• Exercise instructions:
Please report how many lines of the data include the word "under", with the number as the entire reply.

• Records provided:

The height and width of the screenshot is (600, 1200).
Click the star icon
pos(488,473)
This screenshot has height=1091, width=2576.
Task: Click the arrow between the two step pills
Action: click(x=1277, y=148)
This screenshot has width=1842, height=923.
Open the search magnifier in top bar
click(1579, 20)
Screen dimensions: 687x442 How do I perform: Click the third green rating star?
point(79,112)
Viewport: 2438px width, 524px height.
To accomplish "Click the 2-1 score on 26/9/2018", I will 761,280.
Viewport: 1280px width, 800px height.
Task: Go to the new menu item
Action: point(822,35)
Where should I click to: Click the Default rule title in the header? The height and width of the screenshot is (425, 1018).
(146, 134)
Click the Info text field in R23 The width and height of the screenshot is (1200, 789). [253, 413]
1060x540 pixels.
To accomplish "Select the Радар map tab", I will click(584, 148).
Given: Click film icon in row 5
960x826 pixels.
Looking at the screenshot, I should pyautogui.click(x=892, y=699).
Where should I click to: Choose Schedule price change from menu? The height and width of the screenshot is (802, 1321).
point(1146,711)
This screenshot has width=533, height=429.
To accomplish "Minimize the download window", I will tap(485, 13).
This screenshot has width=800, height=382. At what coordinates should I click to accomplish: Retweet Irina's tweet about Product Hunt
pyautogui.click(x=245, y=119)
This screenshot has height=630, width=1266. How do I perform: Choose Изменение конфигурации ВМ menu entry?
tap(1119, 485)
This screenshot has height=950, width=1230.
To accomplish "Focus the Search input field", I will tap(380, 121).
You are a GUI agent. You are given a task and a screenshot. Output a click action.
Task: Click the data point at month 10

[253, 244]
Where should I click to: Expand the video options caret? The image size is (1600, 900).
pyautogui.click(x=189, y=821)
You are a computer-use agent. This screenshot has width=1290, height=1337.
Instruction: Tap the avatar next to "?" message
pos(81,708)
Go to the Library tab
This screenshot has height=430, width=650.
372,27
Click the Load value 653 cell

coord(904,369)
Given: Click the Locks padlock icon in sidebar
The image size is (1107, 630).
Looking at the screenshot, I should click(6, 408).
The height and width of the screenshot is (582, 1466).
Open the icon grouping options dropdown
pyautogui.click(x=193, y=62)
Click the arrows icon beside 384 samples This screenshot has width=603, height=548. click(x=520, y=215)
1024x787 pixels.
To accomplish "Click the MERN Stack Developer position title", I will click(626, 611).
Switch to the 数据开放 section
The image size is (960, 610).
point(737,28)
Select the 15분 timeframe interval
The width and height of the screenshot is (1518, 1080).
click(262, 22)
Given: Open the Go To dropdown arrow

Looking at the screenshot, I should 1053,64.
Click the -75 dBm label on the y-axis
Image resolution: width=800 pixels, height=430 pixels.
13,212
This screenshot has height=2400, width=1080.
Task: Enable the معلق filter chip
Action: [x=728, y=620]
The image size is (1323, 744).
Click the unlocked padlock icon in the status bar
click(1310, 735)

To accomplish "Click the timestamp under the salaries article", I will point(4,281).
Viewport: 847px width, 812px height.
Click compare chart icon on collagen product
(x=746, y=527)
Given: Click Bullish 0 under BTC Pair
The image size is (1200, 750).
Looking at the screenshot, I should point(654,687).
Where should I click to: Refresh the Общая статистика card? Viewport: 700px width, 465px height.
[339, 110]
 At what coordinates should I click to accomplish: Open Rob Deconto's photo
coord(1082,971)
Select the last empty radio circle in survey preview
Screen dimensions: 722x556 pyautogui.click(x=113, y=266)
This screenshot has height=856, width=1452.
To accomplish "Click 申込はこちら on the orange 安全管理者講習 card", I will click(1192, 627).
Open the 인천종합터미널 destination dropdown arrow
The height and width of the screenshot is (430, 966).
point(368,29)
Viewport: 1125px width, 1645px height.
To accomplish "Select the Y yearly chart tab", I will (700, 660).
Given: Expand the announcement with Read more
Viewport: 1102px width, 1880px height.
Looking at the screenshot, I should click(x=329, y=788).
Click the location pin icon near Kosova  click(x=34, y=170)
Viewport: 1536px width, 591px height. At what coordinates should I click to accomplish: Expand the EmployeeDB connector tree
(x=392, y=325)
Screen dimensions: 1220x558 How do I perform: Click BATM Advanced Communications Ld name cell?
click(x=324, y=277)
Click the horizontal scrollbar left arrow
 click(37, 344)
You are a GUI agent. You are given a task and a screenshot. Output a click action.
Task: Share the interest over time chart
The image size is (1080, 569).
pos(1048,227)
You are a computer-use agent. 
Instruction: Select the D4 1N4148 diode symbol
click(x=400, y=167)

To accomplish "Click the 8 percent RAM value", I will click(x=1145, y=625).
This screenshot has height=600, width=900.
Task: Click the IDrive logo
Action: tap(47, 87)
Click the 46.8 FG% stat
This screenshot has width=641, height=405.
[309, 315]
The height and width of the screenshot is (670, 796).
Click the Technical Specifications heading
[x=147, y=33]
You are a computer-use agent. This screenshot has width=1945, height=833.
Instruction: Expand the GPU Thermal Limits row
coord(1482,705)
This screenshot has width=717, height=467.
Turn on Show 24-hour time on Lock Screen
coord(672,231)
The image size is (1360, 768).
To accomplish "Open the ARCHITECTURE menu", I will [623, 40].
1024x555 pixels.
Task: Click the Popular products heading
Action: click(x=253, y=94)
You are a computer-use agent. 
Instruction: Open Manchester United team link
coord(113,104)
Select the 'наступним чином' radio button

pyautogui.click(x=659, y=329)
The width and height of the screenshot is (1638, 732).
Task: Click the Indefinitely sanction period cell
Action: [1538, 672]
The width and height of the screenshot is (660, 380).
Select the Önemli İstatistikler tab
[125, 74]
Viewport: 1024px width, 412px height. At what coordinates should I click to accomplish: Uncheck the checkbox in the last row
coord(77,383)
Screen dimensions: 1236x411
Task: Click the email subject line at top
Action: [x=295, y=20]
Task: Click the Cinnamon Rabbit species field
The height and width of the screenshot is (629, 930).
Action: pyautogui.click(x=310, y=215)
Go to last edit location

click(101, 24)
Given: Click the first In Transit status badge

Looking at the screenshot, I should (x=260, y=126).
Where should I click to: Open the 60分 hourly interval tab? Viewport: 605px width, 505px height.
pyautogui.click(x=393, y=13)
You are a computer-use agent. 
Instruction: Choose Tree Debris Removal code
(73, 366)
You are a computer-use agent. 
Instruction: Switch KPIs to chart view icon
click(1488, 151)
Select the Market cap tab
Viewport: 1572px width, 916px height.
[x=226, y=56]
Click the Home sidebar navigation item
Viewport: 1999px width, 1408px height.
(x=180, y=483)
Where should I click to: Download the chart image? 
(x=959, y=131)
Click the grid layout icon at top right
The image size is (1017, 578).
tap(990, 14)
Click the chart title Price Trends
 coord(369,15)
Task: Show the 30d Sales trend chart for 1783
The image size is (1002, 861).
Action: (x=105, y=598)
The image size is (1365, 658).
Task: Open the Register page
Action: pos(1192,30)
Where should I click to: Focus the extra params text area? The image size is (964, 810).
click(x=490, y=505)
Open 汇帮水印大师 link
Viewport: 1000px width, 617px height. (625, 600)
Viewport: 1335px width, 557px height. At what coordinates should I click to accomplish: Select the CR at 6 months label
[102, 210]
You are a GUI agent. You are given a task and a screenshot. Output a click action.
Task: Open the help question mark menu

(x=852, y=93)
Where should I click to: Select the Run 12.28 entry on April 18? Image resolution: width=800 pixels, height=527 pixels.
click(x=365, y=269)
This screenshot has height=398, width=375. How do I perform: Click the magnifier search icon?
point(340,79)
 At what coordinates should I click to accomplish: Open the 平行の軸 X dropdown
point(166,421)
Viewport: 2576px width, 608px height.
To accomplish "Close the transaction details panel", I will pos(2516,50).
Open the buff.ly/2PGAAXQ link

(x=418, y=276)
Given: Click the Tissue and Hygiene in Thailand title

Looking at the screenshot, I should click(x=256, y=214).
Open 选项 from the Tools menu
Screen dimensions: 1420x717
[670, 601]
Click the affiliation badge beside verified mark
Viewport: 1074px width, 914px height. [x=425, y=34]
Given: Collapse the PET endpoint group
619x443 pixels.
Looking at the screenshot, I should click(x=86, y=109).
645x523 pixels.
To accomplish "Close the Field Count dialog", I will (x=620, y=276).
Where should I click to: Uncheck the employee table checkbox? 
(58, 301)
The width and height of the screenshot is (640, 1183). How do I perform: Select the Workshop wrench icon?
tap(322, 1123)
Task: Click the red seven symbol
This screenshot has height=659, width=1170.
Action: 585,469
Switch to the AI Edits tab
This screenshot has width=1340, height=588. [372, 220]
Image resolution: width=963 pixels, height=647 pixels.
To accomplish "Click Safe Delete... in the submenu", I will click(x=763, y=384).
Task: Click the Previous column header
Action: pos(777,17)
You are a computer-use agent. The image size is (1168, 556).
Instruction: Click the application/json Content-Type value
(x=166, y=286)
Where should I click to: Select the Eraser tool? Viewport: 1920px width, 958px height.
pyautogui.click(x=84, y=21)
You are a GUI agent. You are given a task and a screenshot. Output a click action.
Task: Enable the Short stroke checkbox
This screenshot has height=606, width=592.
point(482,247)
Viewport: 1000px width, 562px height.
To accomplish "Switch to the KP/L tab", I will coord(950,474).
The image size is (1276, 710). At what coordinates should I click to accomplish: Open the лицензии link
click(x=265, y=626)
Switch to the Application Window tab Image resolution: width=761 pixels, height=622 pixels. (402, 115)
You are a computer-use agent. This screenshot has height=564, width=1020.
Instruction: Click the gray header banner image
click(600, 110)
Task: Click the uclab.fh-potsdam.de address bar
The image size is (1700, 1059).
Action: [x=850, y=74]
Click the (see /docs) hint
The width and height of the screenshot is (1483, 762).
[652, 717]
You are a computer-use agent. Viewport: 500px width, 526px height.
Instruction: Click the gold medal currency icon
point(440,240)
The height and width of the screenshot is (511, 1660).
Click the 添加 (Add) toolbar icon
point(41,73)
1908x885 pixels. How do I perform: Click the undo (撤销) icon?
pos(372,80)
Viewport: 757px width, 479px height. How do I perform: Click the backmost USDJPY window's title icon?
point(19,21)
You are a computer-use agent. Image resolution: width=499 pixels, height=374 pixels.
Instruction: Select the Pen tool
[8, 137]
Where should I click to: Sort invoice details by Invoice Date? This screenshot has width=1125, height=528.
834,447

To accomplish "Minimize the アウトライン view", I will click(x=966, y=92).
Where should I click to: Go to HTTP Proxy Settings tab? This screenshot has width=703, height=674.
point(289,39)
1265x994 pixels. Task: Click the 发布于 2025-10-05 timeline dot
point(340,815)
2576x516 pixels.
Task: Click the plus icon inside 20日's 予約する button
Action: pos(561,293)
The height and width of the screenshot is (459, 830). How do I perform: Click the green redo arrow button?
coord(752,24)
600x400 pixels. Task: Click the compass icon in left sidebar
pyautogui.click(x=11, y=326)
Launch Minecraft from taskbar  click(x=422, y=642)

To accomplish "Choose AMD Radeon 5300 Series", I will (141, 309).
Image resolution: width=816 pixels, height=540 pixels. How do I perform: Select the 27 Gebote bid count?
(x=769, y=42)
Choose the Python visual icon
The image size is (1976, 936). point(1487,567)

• Output for this task:
2